'''
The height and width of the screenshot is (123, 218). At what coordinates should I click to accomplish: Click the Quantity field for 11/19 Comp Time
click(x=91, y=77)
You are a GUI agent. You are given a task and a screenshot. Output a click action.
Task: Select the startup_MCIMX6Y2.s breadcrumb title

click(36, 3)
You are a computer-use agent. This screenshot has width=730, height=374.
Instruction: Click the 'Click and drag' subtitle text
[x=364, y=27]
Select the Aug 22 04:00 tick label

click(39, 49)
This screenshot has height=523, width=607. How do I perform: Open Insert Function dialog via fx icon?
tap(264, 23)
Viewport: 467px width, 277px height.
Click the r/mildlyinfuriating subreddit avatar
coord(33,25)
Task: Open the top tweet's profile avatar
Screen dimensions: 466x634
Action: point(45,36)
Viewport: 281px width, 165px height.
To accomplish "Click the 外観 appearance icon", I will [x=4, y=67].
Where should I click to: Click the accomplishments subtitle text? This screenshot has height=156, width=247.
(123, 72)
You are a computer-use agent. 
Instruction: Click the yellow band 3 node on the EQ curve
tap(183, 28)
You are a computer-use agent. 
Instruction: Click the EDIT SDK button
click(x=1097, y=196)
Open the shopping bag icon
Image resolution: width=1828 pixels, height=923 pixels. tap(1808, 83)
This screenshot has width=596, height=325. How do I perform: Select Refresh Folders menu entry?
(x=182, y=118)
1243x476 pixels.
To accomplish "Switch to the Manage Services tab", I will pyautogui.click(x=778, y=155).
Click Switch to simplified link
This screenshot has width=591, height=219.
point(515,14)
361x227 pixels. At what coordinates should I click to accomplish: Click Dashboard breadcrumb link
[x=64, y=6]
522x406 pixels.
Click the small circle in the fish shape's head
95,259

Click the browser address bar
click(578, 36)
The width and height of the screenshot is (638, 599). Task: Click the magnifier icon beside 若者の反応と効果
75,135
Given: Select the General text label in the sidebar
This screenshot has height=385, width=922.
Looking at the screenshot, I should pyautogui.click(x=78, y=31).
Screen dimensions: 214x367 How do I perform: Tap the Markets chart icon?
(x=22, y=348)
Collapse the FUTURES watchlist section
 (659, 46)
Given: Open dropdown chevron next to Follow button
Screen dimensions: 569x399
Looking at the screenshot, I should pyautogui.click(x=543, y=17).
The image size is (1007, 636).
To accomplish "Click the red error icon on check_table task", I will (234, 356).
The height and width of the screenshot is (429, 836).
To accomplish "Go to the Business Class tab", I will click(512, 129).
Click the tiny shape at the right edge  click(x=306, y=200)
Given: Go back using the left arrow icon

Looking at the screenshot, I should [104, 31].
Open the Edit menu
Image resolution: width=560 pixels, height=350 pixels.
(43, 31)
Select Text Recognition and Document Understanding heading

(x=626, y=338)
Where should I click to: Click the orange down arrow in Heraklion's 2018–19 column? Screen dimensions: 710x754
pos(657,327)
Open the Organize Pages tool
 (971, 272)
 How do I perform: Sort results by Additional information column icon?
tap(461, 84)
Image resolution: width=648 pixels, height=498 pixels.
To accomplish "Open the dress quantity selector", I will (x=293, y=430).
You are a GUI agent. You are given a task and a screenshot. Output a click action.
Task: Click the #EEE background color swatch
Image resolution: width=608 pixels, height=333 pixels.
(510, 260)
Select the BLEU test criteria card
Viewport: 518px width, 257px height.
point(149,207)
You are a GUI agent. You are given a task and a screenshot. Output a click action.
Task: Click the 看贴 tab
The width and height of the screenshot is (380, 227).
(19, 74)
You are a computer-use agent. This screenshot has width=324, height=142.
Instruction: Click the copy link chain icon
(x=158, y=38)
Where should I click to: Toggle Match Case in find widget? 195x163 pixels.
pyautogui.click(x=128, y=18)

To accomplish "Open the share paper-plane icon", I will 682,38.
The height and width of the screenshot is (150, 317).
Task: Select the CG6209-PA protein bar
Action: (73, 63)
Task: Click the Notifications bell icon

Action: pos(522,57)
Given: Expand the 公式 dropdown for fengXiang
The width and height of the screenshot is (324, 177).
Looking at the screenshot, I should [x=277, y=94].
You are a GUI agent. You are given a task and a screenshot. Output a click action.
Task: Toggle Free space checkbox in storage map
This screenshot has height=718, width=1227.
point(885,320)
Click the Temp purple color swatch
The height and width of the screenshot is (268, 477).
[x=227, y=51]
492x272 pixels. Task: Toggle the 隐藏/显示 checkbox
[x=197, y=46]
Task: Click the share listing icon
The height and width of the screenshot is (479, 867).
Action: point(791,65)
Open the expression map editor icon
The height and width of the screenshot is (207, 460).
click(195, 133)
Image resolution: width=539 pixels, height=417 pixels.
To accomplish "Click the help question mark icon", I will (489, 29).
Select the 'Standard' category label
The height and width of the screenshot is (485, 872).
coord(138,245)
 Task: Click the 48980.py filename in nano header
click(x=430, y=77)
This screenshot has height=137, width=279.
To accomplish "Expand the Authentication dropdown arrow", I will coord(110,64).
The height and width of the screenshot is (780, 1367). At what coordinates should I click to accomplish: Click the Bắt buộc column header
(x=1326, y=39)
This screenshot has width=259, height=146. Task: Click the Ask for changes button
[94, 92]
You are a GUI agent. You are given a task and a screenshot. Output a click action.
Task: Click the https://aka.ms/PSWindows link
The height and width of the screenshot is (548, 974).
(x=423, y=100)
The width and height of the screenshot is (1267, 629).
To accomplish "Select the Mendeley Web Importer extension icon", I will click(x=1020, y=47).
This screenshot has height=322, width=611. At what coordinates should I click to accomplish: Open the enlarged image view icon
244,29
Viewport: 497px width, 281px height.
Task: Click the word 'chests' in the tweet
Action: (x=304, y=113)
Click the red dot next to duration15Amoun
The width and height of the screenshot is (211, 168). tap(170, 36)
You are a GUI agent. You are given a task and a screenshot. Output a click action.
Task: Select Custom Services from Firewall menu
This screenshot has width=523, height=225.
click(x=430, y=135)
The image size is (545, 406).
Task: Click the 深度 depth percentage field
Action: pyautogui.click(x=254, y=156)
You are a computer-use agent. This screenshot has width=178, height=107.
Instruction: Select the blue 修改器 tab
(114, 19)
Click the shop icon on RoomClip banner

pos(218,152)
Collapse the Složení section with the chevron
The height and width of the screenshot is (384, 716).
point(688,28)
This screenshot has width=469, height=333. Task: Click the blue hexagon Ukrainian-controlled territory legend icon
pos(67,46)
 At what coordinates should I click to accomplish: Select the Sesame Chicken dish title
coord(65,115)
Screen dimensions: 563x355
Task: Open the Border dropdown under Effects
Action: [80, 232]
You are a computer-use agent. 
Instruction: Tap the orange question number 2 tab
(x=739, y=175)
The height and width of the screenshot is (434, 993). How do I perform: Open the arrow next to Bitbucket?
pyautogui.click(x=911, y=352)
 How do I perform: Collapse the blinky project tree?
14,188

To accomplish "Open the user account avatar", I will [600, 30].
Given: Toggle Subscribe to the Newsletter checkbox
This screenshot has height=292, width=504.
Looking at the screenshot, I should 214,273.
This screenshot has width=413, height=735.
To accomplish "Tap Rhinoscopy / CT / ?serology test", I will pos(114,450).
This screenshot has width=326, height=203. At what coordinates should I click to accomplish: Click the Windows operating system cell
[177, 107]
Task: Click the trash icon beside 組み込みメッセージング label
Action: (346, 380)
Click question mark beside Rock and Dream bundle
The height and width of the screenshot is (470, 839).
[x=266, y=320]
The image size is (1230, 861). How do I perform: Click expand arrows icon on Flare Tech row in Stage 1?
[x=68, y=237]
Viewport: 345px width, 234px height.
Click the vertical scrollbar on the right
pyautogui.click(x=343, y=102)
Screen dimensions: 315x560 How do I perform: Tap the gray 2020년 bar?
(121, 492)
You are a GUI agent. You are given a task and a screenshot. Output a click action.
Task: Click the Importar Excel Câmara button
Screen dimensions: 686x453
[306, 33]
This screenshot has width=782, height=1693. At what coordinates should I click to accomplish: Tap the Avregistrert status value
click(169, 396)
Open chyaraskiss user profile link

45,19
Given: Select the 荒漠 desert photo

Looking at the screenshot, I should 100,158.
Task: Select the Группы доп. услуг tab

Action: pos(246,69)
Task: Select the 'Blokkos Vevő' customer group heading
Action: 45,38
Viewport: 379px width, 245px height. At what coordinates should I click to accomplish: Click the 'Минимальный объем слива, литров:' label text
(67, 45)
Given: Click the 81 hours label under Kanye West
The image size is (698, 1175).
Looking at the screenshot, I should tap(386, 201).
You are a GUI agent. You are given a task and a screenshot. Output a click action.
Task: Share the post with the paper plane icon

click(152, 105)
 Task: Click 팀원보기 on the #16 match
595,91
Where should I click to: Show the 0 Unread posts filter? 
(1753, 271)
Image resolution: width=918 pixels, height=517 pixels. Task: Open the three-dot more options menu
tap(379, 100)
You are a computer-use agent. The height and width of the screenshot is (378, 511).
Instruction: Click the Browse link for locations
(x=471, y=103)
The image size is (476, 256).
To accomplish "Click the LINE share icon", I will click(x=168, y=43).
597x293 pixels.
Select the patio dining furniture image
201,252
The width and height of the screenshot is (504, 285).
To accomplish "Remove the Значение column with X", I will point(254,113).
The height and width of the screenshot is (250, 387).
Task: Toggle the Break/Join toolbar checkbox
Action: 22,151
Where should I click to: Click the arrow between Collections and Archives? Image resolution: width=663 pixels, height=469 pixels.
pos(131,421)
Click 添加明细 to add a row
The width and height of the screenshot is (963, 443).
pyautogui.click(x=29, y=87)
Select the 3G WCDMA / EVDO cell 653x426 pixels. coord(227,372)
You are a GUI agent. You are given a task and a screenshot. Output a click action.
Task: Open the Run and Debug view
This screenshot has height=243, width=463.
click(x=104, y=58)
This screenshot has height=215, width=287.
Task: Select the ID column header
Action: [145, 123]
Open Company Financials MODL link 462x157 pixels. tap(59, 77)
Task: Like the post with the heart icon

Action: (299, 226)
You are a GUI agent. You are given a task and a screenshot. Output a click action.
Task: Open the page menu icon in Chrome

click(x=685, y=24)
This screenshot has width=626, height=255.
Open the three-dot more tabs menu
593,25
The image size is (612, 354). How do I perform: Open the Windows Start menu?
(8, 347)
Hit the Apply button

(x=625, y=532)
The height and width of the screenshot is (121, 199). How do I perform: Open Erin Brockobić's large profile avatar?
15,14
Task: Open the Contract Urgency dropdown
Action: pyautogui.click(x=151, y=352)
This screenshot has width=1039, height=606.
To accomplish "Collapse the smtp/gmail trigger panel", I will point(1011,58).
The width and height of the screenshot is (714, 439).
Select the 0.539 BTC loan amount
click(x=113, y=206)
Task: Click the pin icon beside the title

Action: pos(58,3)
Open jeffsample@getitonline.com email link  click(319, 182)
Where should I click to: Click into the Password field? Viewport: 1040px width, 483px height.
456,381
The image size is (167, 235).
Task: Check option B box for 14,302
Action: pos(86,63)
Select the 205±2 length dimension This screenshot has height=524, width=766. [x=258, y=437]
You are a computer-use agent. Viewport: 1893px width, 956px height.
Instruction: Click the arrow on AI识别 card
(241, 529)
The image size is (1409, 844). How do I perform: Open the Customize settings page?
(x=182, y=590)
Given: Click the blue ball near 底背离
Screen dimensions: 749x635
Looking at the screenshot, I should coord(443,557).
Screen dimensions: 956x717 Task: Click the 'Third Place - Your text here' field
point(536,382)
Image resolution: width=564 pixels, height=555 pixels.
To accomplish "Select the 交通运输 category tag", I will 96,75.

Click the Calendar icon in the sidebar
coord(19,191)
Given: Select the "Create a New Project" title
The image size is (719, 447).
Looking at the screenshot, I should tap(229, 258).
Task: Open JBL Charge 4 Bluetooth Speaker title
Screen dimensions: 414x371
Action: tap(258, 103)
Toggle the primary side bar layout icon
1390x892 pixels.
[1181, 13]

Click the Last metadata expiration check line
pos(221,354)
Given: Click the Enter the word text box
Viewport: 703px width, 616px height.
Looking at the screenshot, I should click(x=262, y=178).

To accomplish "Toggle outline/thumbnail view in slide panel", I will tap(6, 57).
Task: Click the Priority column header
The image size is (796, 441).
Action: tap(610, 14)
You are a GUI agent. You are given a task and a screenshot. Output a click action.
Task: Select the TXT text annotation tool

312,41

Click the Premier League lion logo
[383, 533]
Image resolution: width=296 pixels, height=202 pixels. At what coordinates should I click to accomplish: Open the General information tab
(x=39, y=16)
'''
## Your task
Begin at the first line of the entries above and copy every line exactly, ending with the line that contains "Given: Open dropdown".

## Exercise output
The height and width of the screenshot is (123, 218). At what coordinates should I click to accomplish: Click the Quantity field for 11/19 Comp Time
click(x=91, y=77)
You are a GUI agent. You are given a task and a screenshot. Output a click action.
Task: Select the startup_MCIMX6Y2.s breadcrumb title

click(36, 3)
You are a computer-use agent. This screenshot has width=730, height=374.
Instruction: Click the 'Click and drag' subtitle text
[x=364, y=27]
Select the Aug 22 04:00 tick label

click(39, 49)
This screenshot has height=523, width=607. How do I perform: Open Insert Function dialog via fx icon?
tap(264, 23)
Viewport: 467px width, 277px height.
Click the r/mildlyinfuriating subreddit avatar
coord(33,25)
Task: Open the top tweet's profile avatar
Screen dimensions: 466x634
Action: point(45,36)
Viewport: 281px width, 165px height.
To accomplish "Click the 外観 appearance icon", I will [x=4, y=67].
Where should I click to: Click the accomplishments subtitle text? This screenshot has height=156, width=247.
(123, 72)
You are a computer-use agent. 
Instruction: Click the yellow band 3 node on the EQ curve
tap(183, 28)
You are a computer-use agent. 
Instruction: Click the EDIT SDK button
click(x=1097, y=196)
Open the shopping bag icon
Image resolution: width=1828 pixels, height=923 pixels. tap(1808, 83)
This screenshot has width=596, height=325. How do I perform: Select Refresh Folders menu entry?
(x=182, y=118)
1243x476 pixels.
To accomplish "Switch to the Manage Services tab", I will pyautogui.click(x=778, y=155).
Click Switch to simplified link
This screenshot has width=591, height=219.
point(515,14)
361x227 pixels. At what coordinates should I click to accomplish: Click Dashboard breadcrumb link
[x=64, y=6]
522x406 pixels.
Click the small circle in the fish shape's head
95,259

Click the browser address bar
click(578, 36)
The width and height of the screenshot is (638, 599). Task: Click the magnifier icon beside 若者の反応と効果
75,135
Given: Select the General text label in the sidebar
This screenshot has height=385, width=922.
Looking at the screenshot, I should pyautogui.click(x=78, y=31).
Screen dimensions: 214x367 How do I perform: Tap the Markets chart icon?
(x=22, y=348)
Collapse the FUTURES watchlist section
 (659, 46)
Given: Open dropdown chevron next to Follow button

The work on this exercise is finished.